A Pintura de Valmir Silva

Pra quem sobe a rua Santa Rita Durão, no sentido da praça da Liberdade, com o olhar estendido ao que se passa na calçada, pode se surpreender com um conjunto de quatro ou cinco quadros pintados, pequenos, enfileirados no chão e encostados na parede de um prédio. Ao lado, terá sempre um banquinho, uma bolsa de plástico e papéis que os escritórios refugam. O dono disso tudo está por ali, com seu colete verde, ajudando nas balizas e lavando carros. Foi uma dessas olhadas que me fez estacionar e descer para ver as pinturas de perto. Eram representações de flores, barcos, figuras humanas copiadas precariamente - como vim comprovar mais tarde - dessas revistas que convidam o leitor a "aprender, passo a passo, a fazer lindas telas". Mas, em uma delas, havia algo mais. Como se o autor tivesse aproveitando o resto de tinta que os exercícios anteriores de mimetismo lhe tinham imposto e, querendo limpar o pincel e os olhos (até então obedientes) com o que lhe desse na cabeça, criou uma pequena paisagem rural, cheia de árvores e planos de todas as cores. Ali nascia o pintor Valmir Silva.
Velho conhecido nas redondezas de Savassi, Valmir começou a pintar em pedaços de madeira, telas improvisadas, panos colados. Chegava até incrementar seu trabalho com molduras dadas por seus vizinhos do meio artístico, como Paulo, da Arte Molduras, e o Agnaldo, da Art Gallery. Passou a expor também na feira organizada pelo animador cultural Luis Otávio Brandão, aos sábados de manhã, na grande praça do bairro. Já no primeiro encontro, Valmir me deu seu cartão: Valmir Silva/ Artista Plástico/ Arte Cotidiana. Ao me fazer anotar seu endereço, advertiu que a numeração da rua ia até certo ponto e que, dali em diante, deveria entrar sem medo por pequenos becos. E arrematou: "Qualquer dúvida, é só perguntar onde mora o homem que anda com a mão na cabeça".
Ainda garoto, Valmir e o irmão Fabiano estavam num jogo do Galo, no Mineirão, quando resolveram mudar de categoria, da geral para a arquibancada.
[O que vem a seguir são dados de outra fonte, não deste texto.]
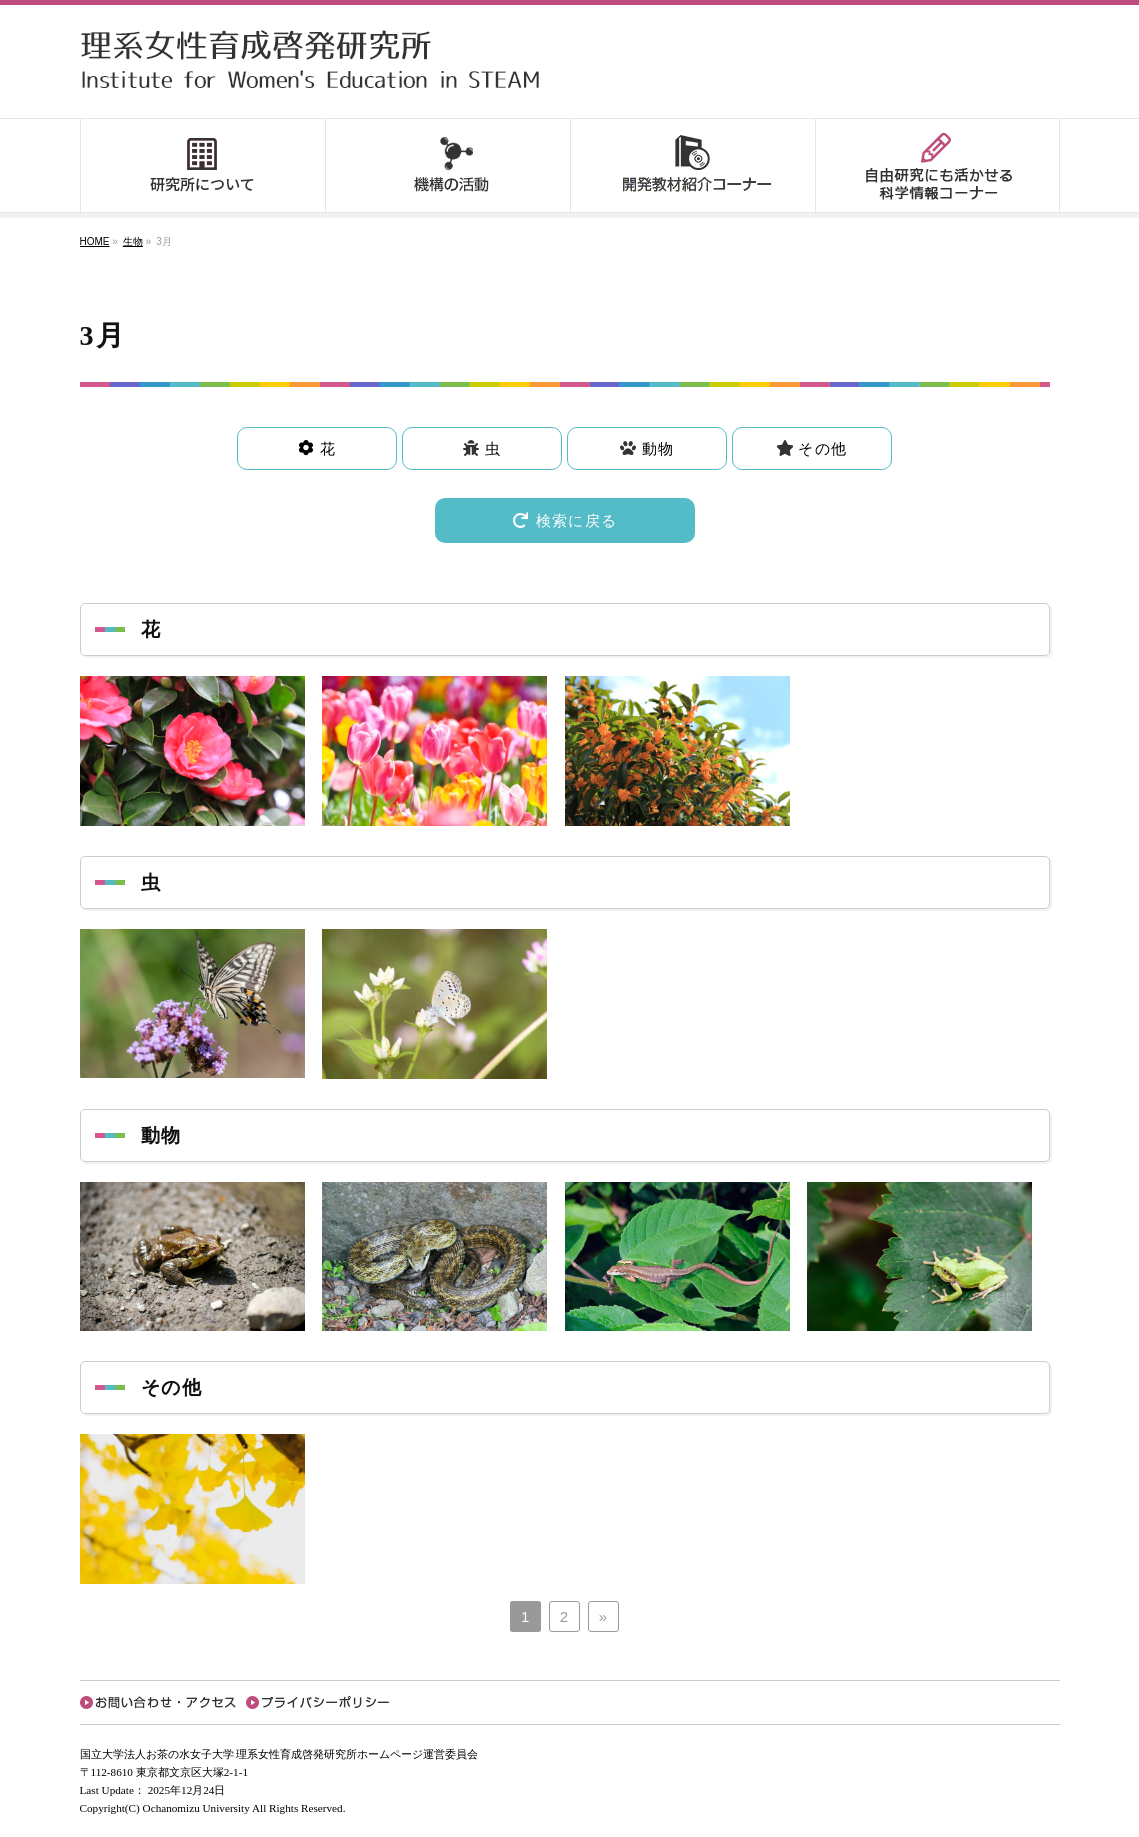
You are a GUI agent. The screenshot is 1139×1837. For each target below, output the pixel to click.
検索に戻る (564, 520)
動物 (655, 448)
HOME (95, 241)
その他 (820, 448)
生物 (133, 241)
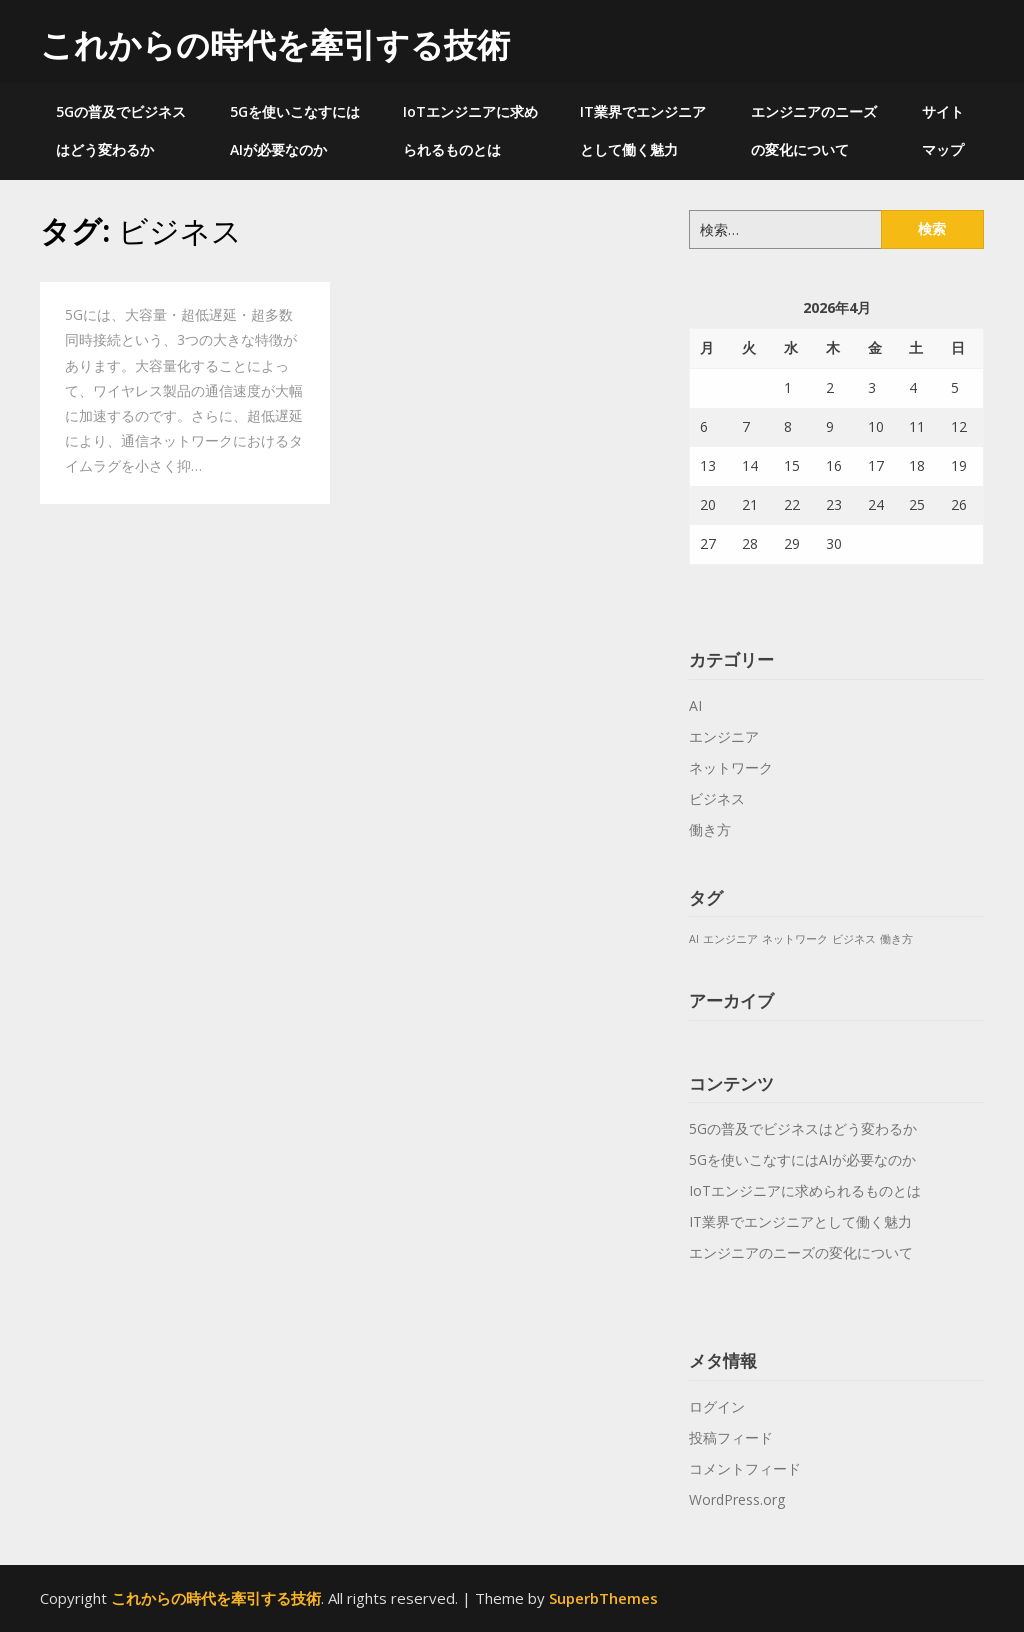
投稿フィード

Com a ajuda de outros torcedores, passou primeiro o irmão pela grade divisória. Quando chegou a sua vez - e para que não caísse no fosso - alguém o agarrou no braço com tal força que o ombro se deslocou e nunca mais voltou ao lugar. Hoje, aos 46 anos, Valmir tem os movimentos limitados pelo encurtamento muscular e confessa que, para evitar dores, mantém o braço esquerdo abraçando a cabeça.
Numa casa em obras, Valmir mora com a mãe, a irmã e uma sobrinha ainda criança. No cômodo de cima, ao lado da laje, ele instalou seu quarto-ateliê. Nos últimos meses, com a venda regular de suas pinturas, a obra deu uma arrancada e a casa melhora a cada dia, recebendo reboco e acabamento. 




Reagrupado num canto, o refugo de madeiras, chassis, molduras. O que antes eram suportes improvisados, agora são telas profissionais em tamanhas diferentes, chegando a 100x140 cm, sobre as quais Valmir transpõe as paisagens que ele desenha a lápis durante a jornada como lavador de carros. Muitas das pinturas abordam lugares típicos de Belo Horizonte, como as praças da Estação e da Liberdade, os prédios altos com montanhas ao fundo, o asfalto, os canteiros, os veículos. São conjuntos urbanos, vistos numa escala de quem esta ali, vivenciando o lugar e sua trepidante inquietação. Entre largas pinceladas de cores fortes, o artista intercala pequenas variações cromáticas, como se quisesse demorar um pouco no emaranhado impressionista que a vegetação sugere. Outras vezes, Valmir Silva se envereda por temas imaginários, cujas referências ele busca em fotos de lugares distantes.
 Como costuma acontecer com pintores autodidatas bem plantados em sua atividade criadora, a figuração nasce de uma necessidade maior de expressão que dispensa as regras compartilhadas, como as da perspectiva, por exemplo. No caso de Valmir Silva, os elementos das paisagens se lançam sobre a tela de forma aparentemente rude, mas nunca desengonçada ou embaraçada pela timidez. Há uma pulsão acrítica, um frescor quase infantil, uma liberdade intrínseca. Essa postura desarmada, tão desejada quanto rara, permite ao artista vôos elaborados no uso das cores arregaladas e fauves.